Transcribe the stretch of the disclosure documents section below that starts at the words "(b) The SEC" and ends at "for use therein.".

Page text:

+ + +

SECTION 5.05 Disclosure Documents. (a) The information with respect to
Buyer and its subsidiaries and Merger Subsidiary that Buyer and Merger
Subsidiary furnish to Company in writing specifically for use in the Schedule
14D-9 or pursuant to Section 14(f) or Rule 14f-1 under the Exchange Act will not
contain any untrue statement of a material fact or omit to state any material
fact necessary in order to make the statements made therein, in the light of the
circumstances under which they were made, not misleading.
(b) The SEC Offer Documents, when filed, will comply as to form in all
material respects with the applicable requirements of the Exchange Act and the
New York Disclosure Documents, when filed, will comply as to form in all
material respects with the applicable requirements of the New York Law. The
Offer Documents will not at the time of the filing thereof, at the time of any
distribution thereof or at the time of consummation of the Offer contain any
untrue statement of a material act or omit to state any material fact necessary
to make the statements made therein, in the light of the circumstances under
which they were made, not misleading; provided that this representation and
warranty will not apply to statements or omissions in the Offer Documents based
upon information furnished to Buyer or Merger Subsidiary in writing by Company
specifically for use therein.

+ + +

Given records:
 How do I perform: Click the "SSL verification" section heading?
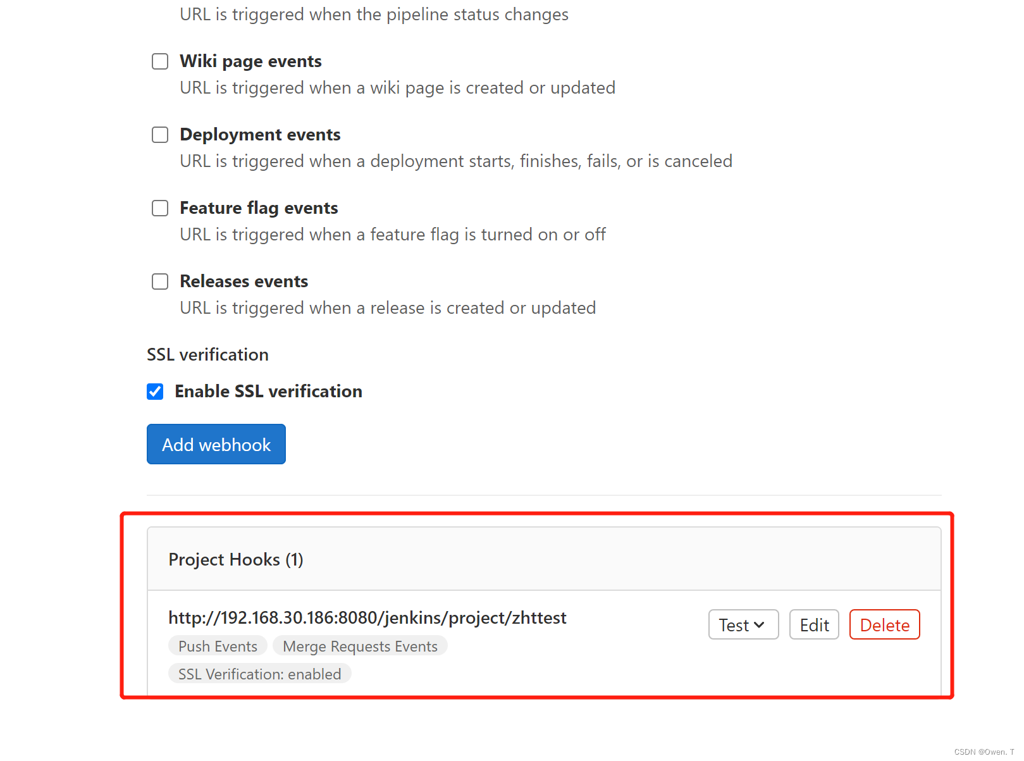207,355
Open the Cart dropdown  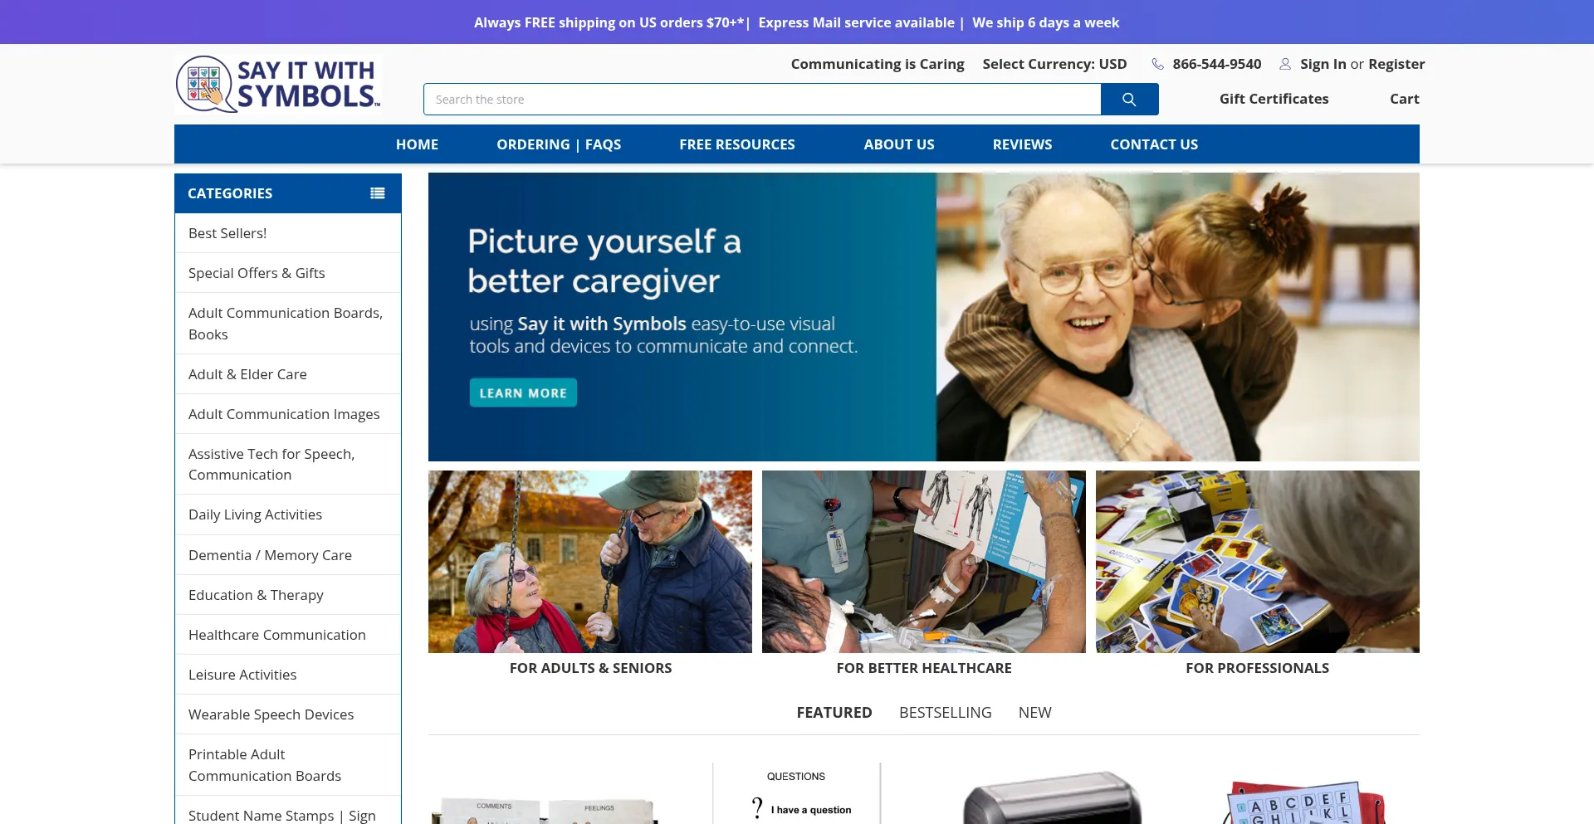click(x=1404, y=99)
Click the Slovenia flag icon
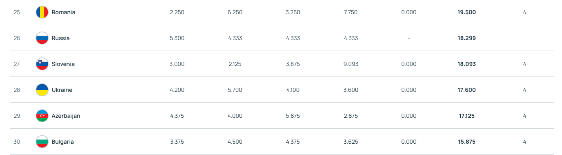 [42, 64]
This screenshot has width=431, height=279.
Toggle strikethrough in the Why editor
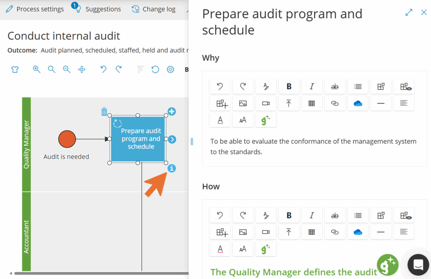point(335,87)
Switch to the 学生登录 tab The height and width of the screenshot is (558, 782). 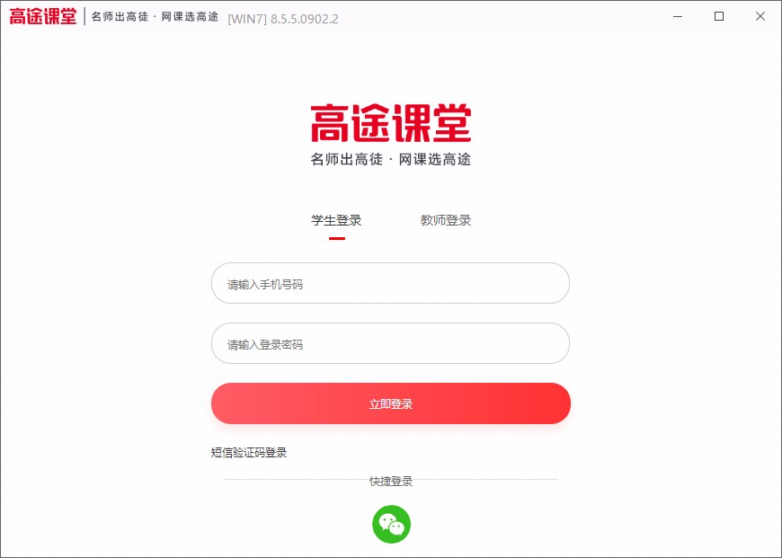(x=337, y=220)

+ + +

Answer to the exercise:
(b) The SEC Offer Documents, when filed, will comply as to form in all
material respects with the applicable requirements of the Exchange Act and the
New York Disclosure Documents, when filed, will comply as to form in all
material respects with the applicable requirements of the New York Law. The
Offer Documents will not at the time of the filing thereof, at the time of any
distribution thereof or at the time of consummation of the Offer contain any
untrue statement of a material act or omit to state any material fact necessary
to make the statements made therein, in the light of the circumstances under
which they were made, not misleading; provided that this representation and
warranty will not apply to statements or omissions in the Offer Documents based
upon information furnished to Buyer or Merger Subsidiary in writing by Company
specifically for use therein.